The tragedy of George Floyd’s death is a terrible reminder of the embedded racial inequality in our country. It has torn the scab off the great national wound of racial disparity and subjugation. It calls the question on what every state is doing to address systemic racism.
While Vermont has begun the work of righting centuries of wrongs, it still has a long way to go. We have taken some steps to heal wounds many of us didn’t even realize were still open. There are many systemic failures we need to continue to reform: the growing inequality in our economic system, in our criminal justice system and in our educational system. Over the years I have served in the Legislature we’ve enacted many measures from fair and impartial policing policies, to improving inclusive educational policy, to increasing the minimum wage, to continuing our work reforming our criminal justice system, to addressing systemic racism in state government by creating a racial equity advisory panel in 2018, which in 2019, hired a racial equity director.
A stark reminder of our need to continue honing our racial equity policies happened last year when our legislative colleague, Kiah Morris of Bennington, resigned as a result of terrible racial harassment. We would like to think that this kind of ugly, immoral behavior doesn’t happen here in Vermont, but it does. And to that end, I am pleased the governor has appointed Xusana Davis, Vermont’s racial equity director, to lead the Racial Equity Task Force. Many of you have emailed with constructive ideas about how to change and improve Vermont’s laws around racial equity and policing. I have high hopes that this task force will address each and every one of these and come back to the Legislature with recommendations for how Vermont can make significant progress on correcting our course incorporating racial equity in all we do. Our work will, in small part, ensure George Floyd did not die in vain.
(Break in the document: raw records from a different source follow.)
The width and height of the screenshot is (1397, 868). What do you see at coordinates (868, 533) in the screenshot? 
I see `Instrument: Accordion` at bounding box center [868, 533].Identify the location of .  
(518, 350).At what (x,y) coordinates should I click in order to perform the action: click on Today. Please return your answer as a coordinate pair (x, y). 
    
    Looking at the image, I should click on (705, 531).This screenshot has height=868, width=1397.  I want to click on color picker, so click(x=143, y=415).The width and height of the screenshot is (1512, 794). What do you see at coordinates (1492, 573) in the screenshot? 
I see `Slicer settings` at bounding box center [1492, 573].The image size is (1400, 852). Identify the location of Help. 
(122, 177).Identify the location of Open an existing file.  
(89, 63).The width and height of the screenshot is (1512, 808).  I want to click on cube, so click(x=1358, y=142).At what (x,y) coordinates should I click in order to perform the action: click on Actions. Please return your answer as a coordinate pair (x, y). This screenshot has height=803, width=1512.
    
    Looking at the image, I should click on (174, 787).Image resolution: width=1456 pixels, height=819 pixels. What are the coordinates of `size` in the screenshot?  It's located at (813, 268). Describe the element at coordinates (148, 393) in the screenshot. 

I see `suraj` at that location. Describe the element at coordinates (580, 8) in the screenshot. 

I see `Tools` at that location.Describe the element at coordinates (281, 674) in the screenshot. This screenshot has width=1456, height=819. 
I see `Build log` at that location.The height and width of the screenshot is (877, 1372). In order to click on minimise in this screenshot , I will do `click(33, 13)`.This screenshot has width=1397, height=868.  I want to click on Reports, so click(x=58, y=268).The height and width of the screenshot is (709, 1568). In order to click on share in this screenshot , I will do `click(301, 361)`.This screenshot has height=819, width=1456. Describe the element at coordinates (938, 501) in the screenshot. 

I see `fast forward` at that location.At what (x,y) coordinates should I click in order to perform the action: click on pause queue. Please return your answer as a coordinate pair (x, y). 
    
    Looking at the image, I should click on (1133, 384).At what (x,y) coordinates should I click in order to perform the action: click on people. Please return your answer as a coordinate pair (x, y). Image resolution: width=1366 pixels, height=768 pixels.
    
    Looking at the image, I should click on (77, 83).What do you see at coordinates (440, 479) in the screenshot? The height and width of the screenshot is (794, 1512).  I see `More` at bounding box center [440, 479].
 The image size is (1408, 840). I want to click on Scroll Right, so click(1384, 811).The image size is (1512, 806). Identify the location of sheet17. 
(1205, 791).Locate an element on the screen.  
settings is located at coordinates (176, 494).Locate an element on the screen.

The nation is outraged and the nation is listening. Maybe in a way we couldn’t have several months ago. Because we have been in a ‘stay home, stay safe’ mode for three months — we are quieter, less busy. As a result, we are better able to listen to the anger and injustice the death of George Floyd has challenged us to address. So many questions are being asked that we have to answer. And, chief among them: “What kind of a nation do we want to be?”